Then back to your simple 1 high power fan or the 2 original fans blowing more directly on the trays without ducting
I think you are very close to capacity
Without adding a 3rd ice maker or finding a different brand freezer capable of way below zero temperatures in your hot environment.
I commented before on setting it to 10 below to increase production
I still think it would perhaps with a better freezer.
You have clearly run that one for all it's worth. And I agree with you it's pending compressor failure after seeing your 10 below results
It simply won't do it
Awesome video 👍
Rotating the ice machines will expose the water inlet lines which could cause freezing or ice chips to form. Ice chips will then cause blockage.
You may be right about the 10 below will work in a more stable ambient room temperature. All of my freezers are set to -10.
I think a false floor with some holes in it will allow for a better air flow while pushing up colder air and making the entire box more stable may do the trick. I do think that he could very well get 6 lbs from each machine.
The one thing that I do not think any one has ask is the cube size. Does adjusting the cube size smaller produce ice faster or does making it larger make more ice. As I really do not know how it knows when or if it should produce ice.
@@kameljoe21 good point on the water tube inlet
From what I have read the ice trip's to eject the finished cubes when tray hits 13 below
Small cubes may well increase the cycles. But I suspect the net weight of the produced ice would likely be very close small and more frequent or large and less frequent
I intrigued with the results of all these tests
Many of them with surprising results
@@acew280 I am sure there is some scinece stuff that could tell you the results. Though I suspect that when it cycle it heats up to release the ice. Though I wonder if this release is done by a timer or if it is done my load sensor in the arms. Really if we knew more about how an ice machine works then we might be able to see and understand how they function and if there is a way to speed up the process by adding in air flow etc.

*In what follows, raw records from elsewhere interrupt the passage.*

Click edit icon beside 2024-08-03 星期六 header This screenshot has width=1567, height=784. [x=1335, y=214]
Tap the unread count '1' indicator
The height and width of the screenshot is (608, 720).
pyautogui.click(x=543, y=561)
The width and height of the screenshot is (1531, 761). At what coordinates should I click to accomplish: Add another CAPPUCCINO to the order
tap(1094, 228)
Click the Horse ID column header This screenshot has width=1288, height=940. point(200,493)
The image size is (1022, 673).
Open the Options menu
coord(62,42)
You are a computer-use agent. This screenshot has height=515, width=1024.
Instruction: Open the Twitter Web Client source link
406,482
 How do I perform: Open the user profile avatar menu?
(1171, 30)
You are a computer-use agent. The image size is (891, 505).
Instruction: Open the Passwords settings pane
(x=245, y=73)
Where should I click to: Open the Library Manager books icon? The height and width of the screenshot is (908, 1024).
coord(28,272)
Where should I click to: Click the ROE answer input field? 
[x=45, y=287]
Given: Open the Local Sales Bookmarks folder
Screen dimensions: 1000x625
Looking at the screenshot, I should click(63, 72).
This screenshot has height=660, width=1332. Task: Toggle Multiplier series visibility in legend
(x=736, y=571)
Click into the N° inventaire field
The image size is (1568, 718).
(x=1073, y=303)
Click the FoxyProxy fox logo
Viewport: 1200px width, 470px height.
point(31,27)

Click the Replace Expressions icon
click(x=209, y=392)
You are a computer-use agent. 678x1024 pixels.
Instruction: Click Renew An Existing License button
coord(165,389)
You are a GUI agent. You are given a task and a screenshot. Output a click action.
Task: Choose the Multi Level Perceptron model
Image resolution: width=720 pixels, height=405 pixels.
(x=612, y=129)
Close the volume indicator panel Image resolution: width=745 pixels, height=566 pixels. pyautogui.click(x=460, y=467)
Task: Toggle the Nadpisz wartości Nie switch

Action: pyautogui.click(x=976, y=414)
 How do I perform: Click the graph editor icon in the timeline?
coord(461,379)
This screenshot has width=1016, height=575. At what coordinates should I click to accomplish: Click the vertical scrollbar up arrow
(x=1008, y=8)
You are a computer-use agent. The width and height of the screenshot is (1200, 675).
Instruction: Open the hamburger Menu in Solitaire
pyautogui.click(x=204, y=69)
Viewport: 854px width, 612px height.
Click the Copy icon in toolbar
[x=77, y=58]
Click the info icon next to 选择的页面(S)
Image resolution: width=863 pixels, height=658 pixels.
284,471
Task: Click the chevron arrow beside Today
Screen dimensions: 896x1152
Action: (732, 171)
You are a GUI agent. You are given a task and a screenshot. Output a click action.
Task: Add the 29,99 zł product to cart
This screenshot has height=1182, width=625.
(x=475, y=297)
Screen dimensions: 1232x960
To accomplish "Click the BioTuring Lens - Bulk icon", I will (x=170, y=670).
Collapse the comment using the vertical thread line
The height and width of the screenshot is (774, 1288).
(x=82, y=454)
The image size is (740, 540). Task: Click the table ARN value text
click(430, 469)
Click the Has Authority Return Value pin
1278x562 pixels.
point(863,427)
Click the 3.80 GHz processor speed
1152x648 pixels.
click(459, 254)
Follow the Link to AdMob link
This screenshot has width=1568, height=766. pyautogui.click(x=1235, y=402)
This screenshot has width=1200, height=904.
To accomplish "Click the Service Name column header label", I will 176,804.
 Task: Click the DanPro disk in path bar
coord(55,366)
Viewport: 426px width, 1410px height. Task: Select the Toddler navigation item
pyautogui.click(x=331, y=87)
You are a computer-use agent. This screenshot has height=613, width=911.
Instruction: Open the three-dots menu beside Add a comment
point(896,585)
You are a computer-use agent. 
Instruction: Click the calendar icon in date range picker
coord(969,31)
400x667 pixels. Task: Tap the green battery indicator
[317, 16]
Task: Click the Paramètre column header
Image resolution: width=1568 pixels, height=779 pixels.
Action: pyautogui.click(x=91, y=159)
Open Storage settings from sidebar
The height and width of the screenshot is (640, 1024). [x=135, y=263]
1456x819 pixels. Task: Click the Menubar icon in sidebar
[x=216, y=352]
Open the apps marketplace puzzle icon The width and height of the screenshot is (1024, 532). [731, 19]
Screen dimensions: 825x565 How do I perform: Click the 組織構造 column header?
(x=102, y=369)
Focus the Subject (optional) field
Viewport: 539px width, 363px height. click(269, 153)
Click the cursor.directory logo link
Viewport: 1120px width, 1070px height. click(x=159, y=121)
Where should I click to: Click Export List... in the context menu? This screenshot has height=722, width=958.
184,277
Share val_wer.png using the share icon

@@kameljoe21 all good points 👍
Your vent pipe idea is good but it needs to be metal. Plastic doesn't conduct temperature. Metal does. Place the air inlet up about 14-18 inches from the bottom. Have the metal duct be in a 'U' shape with the outlet, facing the ice makers. I'ld change the fan to be on the inlet side, blowing air through the metal pipe instead of sucking/pulling the air through the metal pipe. It's easier to push than to pull air. With the air inlet up off the bottom, it won't be capable of being blocked by ice.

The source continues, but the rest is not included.